Probleme mit einem PlugIn?

Bei Problemen mit einem PlugIn trägt nicht der Hoster Schuld. Oftmals sind die älteren PlugIns nicht mehr mit neueren Versionen kompatibel.

Hier ist es ratsam sich ein aktuelles PlugIn mit dem gleichen Funktionsumfang zu installieren. Dies kostet erstmal ein bißchen Mühe, da man evtl. die Daten in das neue PlugIn übertragen muss, aber langfristig ist dies sehr viel besser.

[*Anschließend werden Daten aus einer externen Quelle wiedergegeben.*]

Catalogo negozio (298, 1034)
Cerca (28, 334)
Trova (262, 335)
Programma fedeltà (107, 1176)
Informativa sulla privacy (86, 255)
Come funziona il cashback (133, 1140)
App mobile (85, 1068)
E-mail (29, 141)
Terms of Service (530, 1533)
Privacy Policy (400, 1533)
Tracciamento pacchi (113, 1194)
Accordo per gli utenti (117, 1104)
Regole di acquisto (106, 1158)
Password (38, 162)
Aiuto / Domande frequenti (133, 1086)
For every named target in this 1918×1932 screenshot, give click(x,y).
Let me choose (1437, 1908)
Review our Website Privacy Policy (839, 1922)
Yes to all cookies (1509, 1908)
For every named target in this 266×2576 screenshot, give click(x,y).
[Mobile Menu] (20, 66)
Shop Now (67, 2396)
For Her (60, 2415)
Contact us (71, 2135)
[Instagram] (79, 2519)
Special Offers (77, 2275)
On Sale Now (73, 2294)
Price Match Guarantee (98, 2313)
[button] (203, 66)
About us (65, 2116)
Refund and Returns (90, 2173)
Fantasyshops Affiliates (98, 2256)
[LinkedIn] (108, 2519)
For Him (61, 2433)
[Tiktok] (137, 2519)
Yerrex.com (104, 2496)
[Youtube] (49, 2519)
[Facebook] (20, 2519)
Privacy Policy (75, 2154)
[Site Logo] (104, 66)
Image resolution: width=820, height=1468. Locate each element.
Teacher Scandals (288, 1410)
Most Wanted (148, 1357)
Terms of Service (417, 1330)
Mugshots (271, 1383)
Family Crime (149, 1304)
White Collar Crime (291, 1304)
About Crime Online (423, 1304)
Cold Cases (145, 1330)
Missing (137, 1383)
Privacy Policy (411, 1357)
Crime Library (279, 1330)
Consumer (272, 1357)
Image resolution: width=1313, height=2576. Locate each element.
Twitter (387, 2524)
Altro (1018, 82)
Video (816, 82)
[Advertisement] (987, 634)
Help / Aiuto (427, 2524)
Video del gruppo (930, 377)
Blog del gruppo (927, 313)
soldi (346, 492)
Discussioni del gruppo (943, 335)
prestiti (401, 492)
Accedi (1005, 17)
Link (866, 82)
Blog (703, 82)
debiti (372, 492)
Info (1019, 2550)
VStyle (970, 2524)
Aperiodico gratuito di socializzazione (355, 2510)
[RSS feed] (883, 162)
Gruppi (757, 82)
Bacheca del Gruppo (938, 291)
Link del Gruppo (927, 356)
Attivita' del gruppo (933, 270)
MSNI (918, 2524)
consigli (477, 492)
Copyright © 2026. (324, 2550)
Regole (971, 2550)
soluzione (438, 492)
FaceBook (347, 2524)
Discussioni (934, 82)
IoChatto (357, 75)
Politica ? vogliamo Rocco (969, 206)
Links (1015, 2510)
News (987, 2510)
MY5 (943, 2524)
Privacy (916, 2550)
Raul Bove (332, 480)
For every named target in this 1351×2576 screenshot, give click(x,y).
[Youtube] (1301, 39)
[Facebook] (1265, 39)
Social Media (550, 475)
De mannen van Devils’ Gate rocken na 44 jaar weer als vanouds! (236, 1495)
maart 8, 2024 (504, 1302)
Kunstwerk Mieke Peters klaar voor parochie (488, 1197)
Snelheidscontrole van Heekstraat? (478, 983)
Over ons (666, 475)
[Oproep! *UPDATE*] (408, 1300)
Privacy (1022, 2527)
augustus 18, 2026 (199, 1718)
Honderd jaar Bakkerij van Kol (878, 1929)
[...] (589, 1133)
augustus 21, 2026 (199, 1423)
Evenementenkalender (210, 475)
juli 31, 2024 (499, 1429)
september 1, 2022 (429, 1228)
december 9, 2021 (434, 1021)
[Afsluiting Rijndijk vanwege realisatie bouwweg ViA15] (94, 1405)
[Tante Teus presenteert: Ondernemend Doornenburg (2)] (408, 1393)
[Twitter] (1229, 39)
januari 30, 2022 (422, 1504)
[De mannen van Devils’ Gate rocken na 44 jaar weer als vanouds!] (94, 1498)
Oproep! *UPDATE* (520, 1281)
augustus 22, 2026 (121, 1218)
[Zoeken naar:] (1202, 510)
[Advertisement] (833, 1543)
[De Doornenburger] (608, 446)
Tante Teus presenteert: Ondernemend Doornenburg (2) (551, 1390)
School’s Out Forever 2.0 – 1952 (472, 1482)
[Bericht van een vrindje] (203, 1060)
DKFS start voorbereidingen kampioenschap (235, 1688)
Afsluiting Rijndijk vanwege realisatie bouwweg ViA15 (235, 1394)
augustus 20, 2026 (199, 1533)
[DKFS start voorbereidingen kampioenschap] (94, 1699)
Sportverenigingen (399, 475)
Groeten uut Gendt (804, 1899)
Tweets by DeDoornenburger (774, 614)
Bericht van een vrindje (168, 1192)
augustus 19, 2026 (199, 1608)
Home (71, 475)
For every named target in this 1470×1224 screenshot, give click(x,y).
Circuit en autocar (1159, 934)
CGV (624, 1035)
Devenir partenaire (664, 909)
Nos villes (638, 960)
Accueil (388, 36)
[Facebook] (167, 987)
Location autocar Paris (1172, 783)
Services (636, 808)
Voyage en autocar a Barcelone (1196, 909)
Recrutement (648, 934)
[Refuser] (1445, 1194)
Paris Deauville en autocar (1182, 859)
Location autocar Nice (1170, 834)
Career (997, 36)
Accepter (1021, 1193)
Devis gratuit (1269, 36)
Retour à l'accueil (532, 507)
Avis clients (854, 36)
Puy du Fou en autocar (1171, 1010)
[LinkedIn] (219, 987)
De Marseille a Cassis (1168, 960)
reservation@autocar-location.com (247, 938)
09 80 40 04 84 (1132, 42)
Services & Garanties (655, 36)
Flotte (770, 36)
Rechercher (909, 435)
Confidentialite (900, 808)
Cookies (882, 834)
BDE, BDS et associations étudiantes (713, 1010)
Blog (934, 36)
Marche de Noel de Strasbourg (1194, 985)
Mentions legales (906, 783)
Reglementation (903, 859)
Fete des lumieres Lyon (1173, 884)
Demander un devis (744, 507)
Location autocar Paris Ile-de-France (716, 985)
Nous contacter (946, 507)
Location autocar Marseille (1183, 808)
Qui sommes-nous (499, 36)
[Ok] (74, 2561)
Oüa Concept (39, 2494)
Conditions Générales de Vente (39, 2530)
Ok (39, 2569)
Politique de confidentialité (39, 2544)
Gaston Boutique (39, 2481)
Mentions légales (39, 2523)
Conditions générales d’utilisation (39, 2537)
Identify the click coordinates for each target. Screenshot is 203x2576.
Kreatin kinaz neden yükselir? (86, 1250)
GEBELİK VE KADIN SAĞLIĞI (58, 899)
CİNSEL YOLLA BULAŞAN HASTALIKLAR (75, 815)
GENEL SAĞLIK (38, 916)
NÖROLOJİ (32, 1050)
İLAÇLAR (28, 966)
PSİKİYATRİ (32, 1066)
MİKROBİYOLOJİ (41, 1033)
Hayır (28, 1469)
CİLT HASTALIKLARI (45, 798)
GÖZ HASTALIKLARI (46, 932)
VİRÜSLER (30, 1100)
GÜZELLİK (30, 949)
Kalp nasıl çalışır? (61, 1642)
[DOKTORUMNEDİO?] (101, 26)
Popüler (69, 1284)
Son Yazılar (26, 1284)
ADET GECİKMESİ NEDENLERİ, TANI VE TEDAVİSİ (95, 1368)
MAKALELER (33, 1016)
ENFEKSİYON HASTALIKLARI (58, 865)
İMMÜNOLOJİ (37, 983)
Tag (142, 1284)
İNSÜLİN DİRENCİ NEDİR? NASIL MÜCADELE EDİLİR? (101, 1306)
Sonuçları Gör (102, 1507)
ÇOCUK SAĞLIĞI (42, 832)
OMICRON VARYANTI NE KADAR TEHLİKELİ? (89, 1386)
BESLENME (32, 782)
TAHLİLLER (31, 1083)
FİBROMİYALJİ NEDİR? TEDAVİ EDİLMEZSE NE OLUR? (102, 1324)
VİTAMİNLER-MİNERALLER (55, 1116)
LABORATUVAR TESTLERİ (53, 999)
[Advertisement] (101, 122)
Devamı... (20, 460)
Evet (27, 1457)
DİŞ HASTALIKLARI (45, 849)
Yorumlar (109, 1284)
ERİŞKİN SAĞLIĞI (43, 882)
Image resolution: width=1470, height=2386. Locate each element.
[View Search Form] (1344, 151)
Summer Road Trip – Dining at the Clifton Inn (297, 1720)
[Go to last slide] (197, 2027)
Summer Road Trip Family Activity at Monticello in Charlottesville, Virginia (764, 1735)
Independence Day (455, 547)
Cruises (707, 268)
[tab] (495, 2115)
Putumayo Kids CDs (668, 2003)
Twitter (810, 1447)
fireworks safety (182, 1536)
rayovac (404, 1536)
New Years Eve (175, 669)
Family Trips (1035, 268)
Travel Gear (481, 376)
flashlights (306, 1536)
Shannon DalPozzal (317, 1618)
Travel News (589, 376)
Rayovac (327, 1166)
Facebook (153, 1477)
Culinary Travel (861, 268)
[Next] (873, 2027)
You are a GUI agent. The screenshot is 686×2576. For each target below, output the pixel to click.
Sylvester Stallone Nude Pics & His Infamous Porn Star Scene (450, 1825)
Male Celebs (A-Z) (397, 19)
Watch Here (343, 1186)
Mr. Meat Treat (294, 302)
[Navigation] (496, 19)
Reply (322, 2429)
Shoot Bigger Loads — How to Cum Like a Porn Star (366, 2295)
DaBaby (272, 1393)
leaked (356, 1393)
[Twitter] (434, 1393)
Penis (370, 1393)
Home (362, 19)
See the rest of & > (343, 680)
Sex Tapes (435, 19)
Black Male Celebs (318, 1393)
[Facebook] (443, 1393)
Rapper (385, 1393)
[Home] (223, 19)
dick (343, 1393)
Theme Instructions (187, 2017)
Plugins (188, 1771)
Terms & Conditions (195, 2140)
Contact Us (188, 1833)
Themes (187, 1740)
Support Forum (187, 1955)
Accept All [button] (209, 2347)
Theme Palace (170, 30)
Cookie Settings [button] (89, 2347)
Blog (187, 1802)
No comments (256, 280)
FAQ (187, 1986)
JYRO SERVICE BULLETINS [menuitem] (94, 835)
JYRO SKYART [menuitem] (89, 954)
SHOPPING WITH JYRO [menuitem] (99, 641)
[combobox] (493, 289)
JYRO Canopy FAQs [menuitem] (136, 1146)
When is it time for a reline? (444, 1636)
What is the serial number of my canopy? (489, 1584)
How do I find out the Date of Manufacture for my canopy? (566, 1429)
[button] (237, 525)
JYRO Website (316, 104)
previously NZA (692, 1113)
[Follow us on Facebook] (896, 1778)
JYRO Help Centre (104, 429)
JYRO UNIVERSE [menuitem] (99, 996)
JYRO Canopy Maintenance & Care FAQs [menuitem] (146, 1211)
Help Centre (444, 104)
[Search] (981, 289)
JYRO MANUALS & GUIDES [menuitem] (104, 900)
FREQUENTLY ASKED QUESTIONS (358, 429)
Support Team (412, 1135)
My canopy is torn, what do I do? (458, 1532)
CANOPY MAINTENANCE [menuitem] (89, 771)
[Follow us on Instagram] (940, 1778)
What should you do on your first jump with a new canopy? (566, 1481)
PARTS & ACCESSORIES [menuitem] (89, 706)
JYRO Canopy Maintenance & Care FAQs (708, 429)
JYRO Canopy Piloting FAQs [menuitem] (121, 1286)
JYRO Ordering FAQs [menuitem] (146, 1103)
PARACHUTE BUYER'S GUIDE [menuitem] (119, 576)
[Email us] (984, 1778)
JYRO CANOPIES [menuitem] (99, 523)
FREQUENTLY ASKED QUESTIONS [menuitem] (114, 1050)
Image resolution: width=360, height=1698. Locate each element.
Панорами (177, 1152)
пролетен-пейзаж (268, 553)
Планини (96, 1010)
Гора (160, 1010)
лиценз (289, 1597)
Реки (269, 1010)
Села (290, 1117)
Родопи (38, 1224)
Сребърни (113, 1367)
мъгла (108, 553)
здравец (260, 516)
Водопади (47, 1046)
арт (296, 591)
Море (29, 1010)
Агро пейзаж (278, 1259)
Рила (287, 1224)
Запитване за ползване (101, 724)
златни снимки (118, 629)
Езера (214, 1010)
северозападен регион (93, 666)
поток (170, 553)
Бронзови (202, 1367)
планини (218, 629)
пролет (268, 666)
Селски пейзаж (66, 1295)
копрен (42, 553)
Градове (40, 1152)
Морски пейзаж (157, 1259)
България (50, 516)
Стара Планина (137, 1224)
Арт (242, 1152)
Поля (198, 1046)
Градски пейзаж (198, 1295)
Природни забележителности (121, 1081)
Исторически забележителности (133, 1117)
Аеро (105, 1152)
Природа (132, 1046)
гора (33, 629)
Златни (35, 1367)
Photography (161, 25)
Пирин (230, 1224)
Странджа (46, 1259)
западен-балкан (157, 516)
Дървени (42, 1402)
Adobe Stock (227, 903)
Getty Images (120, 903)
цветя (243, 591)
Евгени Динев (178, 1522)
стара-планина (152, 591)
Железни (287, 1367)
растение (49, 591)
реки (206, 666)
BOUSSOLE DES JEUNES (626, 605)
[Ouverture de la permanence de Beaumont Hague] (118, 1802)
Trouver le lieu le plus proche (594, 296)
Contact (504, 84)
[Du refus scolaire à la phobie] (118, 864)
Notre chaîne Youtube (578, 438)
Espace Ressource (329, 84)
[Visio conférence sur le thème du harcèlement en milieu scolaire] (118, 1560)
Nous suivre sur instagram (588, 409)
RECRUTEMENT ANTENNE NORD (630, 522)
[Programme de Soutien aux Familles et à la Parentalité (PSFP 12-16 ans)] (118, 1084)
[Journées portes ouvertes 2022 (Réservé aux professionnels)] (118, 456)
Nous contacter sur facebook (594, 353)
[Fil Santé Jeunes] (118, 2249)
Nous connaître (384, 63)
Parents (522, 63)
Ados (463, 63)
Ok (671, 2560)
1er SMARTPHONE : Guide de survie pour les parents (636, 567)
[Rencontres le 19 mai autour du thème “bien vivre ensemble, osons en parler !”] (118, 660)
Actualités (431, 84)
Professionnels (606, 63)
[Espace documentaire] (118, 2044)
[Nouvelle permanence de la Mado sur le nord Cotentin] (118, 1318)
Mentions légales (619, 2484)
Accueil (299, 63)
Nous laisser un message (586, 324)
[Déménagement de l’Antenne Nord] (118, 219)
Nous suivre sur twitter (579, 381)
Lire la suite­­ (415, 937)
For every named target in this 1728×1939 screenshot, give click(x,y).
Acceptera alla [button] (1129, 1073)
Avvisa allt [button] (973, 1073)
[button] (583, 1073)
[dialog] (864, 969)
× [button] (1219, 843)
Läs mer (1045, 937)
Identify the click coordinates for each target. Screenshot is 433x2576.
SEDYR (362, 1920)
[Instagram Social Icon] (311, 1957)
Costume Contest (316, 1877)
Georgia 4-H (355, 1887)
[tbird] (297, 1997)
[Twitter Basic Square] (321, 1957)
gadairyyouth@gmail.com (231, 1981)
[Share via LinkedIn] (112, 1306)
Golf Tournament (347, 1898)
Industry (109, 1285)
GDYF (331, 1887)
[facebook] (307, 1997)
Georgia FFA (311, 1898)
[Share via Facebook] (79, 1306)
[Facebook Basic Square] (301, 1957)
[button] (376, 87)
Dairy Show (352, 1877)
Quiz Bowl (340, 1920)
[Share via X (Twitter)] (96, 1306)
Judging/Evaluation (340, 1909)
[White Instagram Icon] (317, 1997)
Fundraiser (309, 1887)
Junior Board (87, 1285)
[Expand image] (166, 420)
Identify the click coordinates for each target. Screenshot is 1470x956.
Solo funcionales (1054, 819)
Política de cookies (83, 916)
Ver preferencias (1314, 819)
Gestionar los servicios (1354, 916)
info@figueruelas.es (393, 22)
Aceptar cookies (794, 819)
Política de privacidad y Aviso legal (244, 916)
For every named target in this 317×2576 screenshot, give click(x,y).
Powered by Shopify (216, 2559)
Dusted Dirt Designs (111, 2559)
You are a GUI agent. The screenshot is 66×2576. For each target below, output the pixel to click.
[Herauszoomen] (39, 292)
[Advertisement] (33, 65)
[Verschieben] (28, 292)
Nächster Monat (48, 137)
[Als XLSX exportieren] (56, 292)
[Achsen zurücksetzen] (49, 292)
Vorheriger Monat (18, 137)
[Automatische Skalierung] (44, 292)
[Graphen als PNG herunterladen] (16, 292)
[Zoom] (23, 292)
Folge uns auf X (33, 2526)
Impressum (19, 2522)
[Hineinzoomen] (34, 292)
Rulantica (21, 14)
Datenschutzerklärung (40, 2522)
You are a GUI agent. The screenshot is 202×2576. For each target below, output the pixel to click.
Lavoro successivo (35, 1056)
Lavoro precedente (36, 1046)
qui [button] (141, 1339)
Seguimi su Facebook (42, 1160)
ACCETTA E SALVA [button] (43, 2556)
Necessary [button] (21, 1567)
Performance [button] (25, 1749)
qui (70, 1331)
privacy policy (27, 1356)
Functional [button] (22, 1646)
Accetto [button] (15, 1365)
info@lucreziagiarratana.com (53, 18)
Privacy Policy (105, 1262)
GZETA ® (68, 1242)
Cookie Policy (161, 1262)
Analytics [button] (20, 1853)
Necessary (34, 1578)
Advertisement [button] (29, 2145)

Am besten auf das Aktualisierungsdatum schauen und wie oft das schon installiert bzw. heruntergeladen wurde.

WordPress 5.2 erfordert höhere PHP-Version

Wenn Sie auf WordPress 5.2 aktualisieren möchten, aber Ihr Webspace noch mit einer älteren PHP-Version läuft, bekommen Sie eine Fehlermeldung.

Erhöhen Sie zunächst die PHP-Version des Websets und führen Sie dann die Aktualisierung durch.

Die Einstellungen der PHP-Version kann ggfs. über einen Login beim Hoster durchgeführt werden oder telefonisch beantragt werden.

WordPress 5.1.1 verfügbar


Die neue Version bringt wieder viele Verbesserungen. Halten Sie Ihr WordPress up-to-date und aktualisieren Sie Ihre Website.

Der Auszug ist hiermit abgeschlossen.